Text shown >>
- - -

Occasional shells passed over and a line of battle was formed on the crest of a ridge to support a battery there. It was greeted with minie balls which continued to come for some hours, more or less thickly. They did little harm, however, being aimed too high, but the experience was a trying one upon the nerves. Companies K and E, Lieutenants Thompson and Hall commanding, were advanced as skirmishers for the brigade front. The two companies, loaded with knapsacks, etc. went in on the double quick. Many of the men were nearly exhausted but they drove the enemy across a field and into a wood, in the edge of which they made a stand. The two companies of skirmishers then took a position under the brow of a hill and lay down, all the while keeping up a brisk fire. The enemy made many attempts to break through the line, but were repulsed every time. Just before dark they opened a brisk fire upon the skirmishers, who held their ground.

The Orderly Sergeant, Thomas P. Manning, was killed, and one man was wounded.

At dark the line of skirmishers was advanced nearly to the wood and received but three shots, which injured no one. At half past 9 they were relieved, having been out ten hours. When these two companies, K and E, were advanced in the morning, the rest of the regiment was ordered to the right to support the skirmish line of the 72nd Pennsylvania Volunteers whose whole field force was deployed. Companies H and G were here deployed to close a gap in the above mentioned line, connecting with it on both flanks; the balance of the regiment being in reserve, where it remained all night. Sometime after dark Companies K and E rejoined the regiment. This was the last engagement of the year for the Nineteenth Massachusetts, as this command was not engaged during the brief manoeuvres which followed.

Sergeant Thomas P. Manning, of Co. K, was killed in the engagement and he was one of the bravest and truest soldiers [277] in the regiment. He was a gentleman and one whose attainments and services fitted him for high place. None of the men whom the Nineteenth had lost were more sincerely mourned, or, when living, respected and obeyed more thoroughly than he. Each private felt that he had lost a true and honest friend; each officer that he had lost a brave and loyal brother in arms.

The regiment lay at Robertson's Tavern through the night, and on the afternoon of the 28th, the Corps having been relieved by the Fifth, started on what was called ‘Warren's Flank March.’ The men of the Nineteenth were advanced as skirmishers, but few of the enemy were found, they having retreated to their works. A few shells were sent over to them, which they kindly returned, and finally the line came up with them strongly posted on a range of hills, and heavy firing began. The Nineteenth Massachusetts was relieved at 4 o'clock.

Little distance was covered that night and on the 29th (Sunday) a hard march was begun at daylight. The Second Corps exchanged positions with the Fifth Corps, moving to the left. Good Hope church, on the Orange Plank Road was reached at noon. Here a short stop was made and then the regiment moved out by the Orange Plank Road, firing being kept up between the skirmishers. The Nineteenth was sent out in the afternoon to support the skirmishers. A branch of Mine Run was reached in the evening and here the men bivouacked.

The enemy's watch fires were plainly visible but a short distance away, across Mine Run Creek. It was bitterly cold and heavy overcoats were hardly sufficient protection for the pickets against the high wind which came in icy blasts across the plains. A number of pickets in the Corps froze to death upon their posts during the night. The mercury was below the freezing point and thin ice formed in the creek. The water in the canteens was solidly frozen. The men were completely tired out, having had very little sleep for several nights.

- - -

Given information >>
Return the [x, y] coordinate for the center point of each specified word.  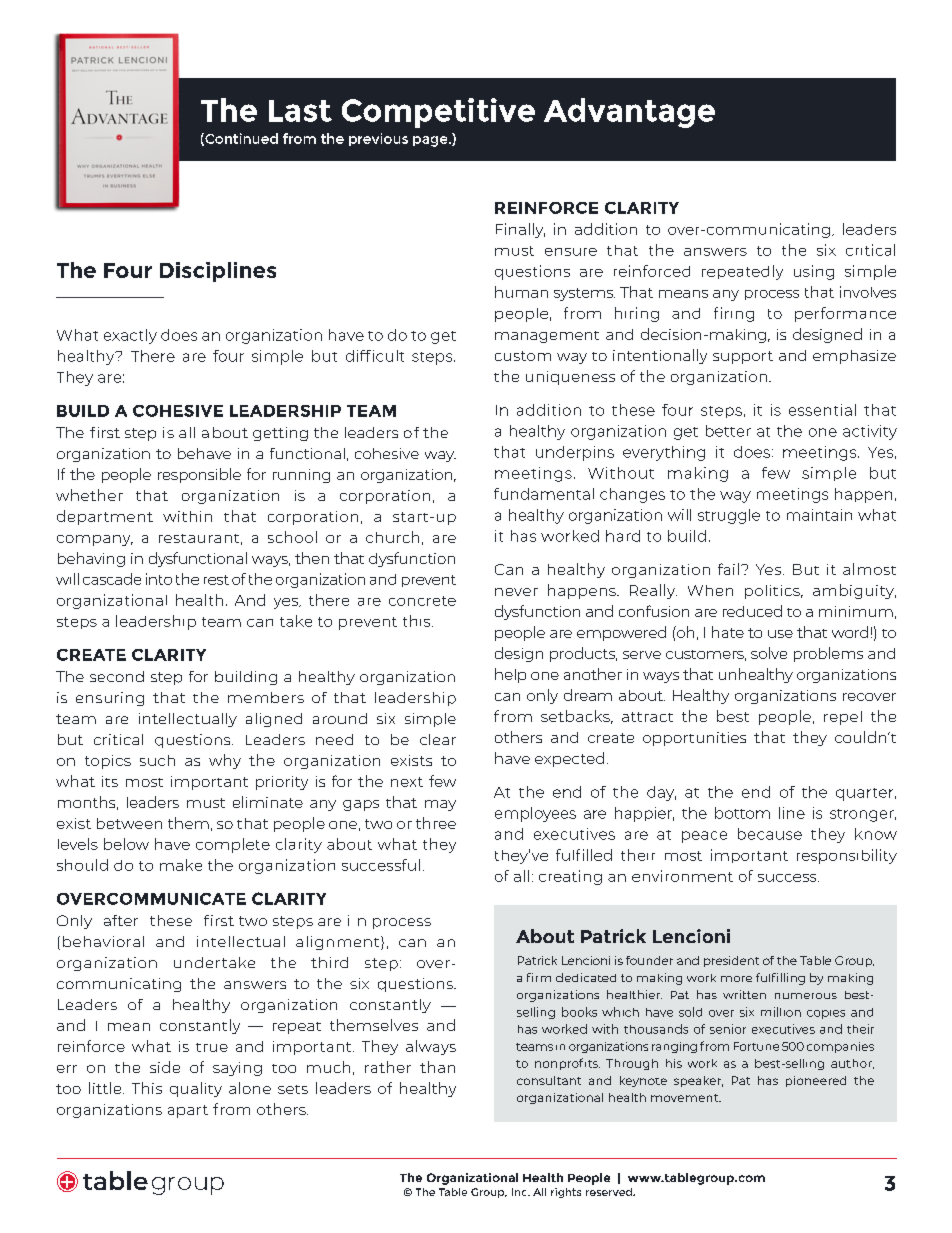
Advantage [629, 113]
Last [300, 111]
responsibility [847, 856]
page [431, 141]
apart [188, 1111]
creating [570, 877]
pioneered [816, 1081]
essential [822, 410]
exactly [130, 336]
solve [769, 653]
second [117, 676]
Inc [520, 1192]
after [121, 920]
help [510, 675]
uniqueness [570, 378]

- - -

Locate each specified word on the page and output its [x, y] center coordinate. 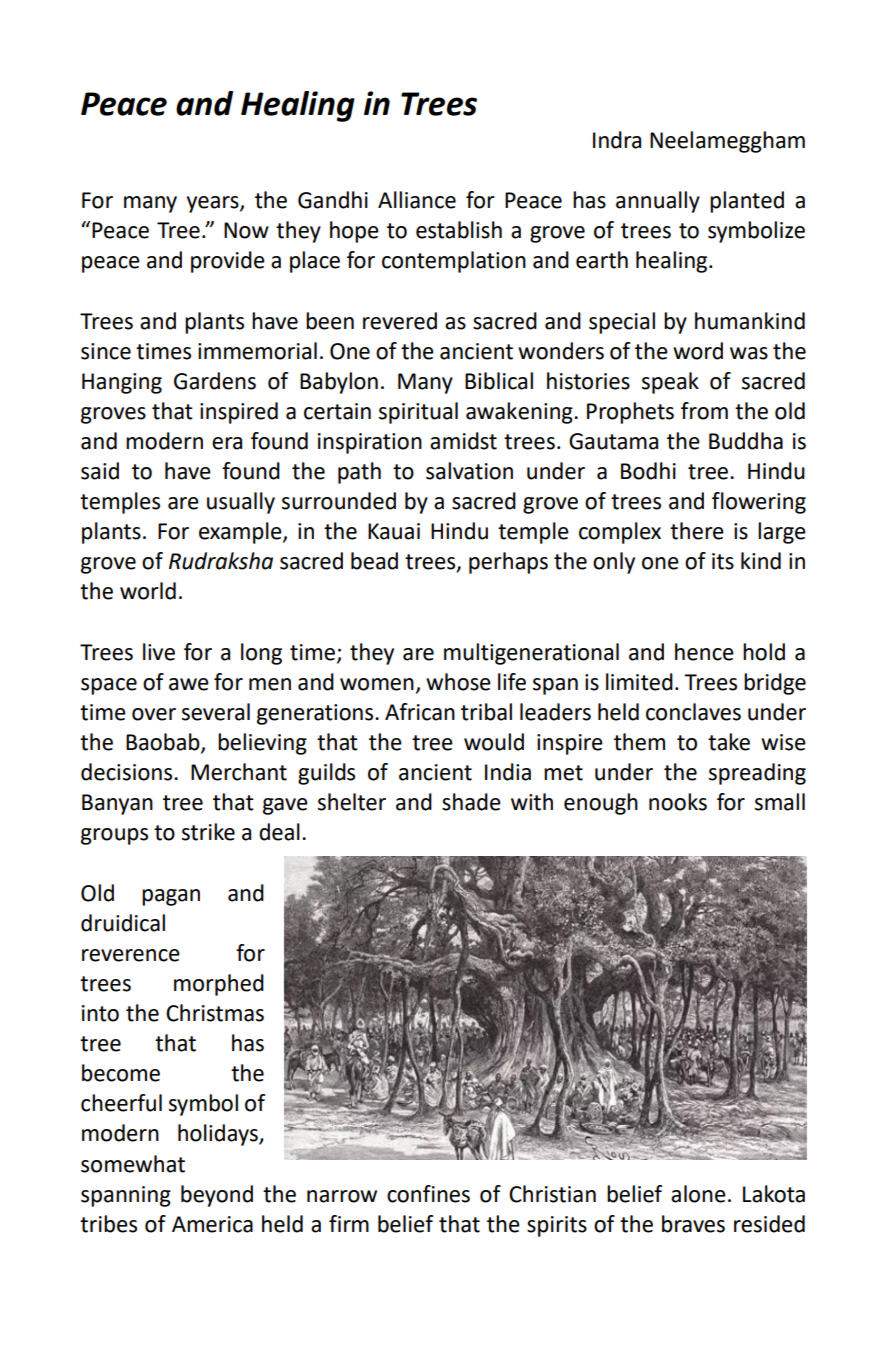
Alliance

- - -

Requests >>
**a)** Rename "Orderly Sergeant" as "First Sergeant" in the regimental history, writing out the passage that begins at the words "The Orderly Sergeant, Thomas" and stops after "manoeuvres which followed.".
**b)** Write the next part of the regimental history, picking up after its last sentence.
The listing has no connection to the regimental history.

The answers >>
**a)**
The First Sergeant, Thomas P. Manning, was killed, and one man was wounded.

At dark the line of skirmishers was advanced nearly to the wood and received but three shots, which injured no one. At half past 9 they were relieved, having been out ten hours. When these two companies, K and E, were advanced in the morning, the rest of the regiment was ordered to the right to support the skirmish line of the 72nd Pennsylvania Volunteers whose whole field force was deployed. Companies H and G were here deployed to close a gap in the above mentioned line, connecting with it on both flanks; the balance of the regiment being in reserve, where it remained all night. Sometime after dark Companies K and E rejoined the regiment. This was the last engagement of the year for the Nineteenth Massachusetts, as this command was not engaged during the brief manoeuvres which followed.

**b)**
At midnight the pickets were called in and the Division crossed Mine Run and formed in line of battle behind a low ridge. On the right of the Second Corps were the Third and Fifth Corps and on the left were the Sixth Corps. The movement [278] was made very quietly in the darkness, and each regiment was hardly conscious of the presence of the other, as the line was continued to the right and left. Permission was given for the men to lie down but nothing could be unpacked and no fires whatever were allowed, not even the lighting of a match or a pipe and no loud talk or laughter could be indulged in. This state of affairs was anything but pleasant on such a cold night, and, to make matters worse, the information was given out that at 8 o'clock on the following morning the men of the Second Corps were to make an assault on the rebel works.

For some reason the men had been siezed with the belief that the undertaking was to be one of unusual danger and many pinned their names to their clothing to aid in the identification in case of death. The assault formed the main topic of conversation during the remainder of the night, most of which was passed in trotting up and down in the rear of the line in a vain effort to keep warm. The men did not fear death so much, but the thought of receiving a bad wound and being left to suffer in the cold and perhaps to die upon the field was not pleasant and if they looked upon the undertaking with apprehensions and misgivings, they were certainly justified in them. The feeling that there was to be some awful slaughter in the morning was very strong among the men, so strong in fact, that many called to the little drummer boys and gave to them last messages for home and confided to them trinkets they desired should be sent to the family at home in case of their being killed, as they expected to be.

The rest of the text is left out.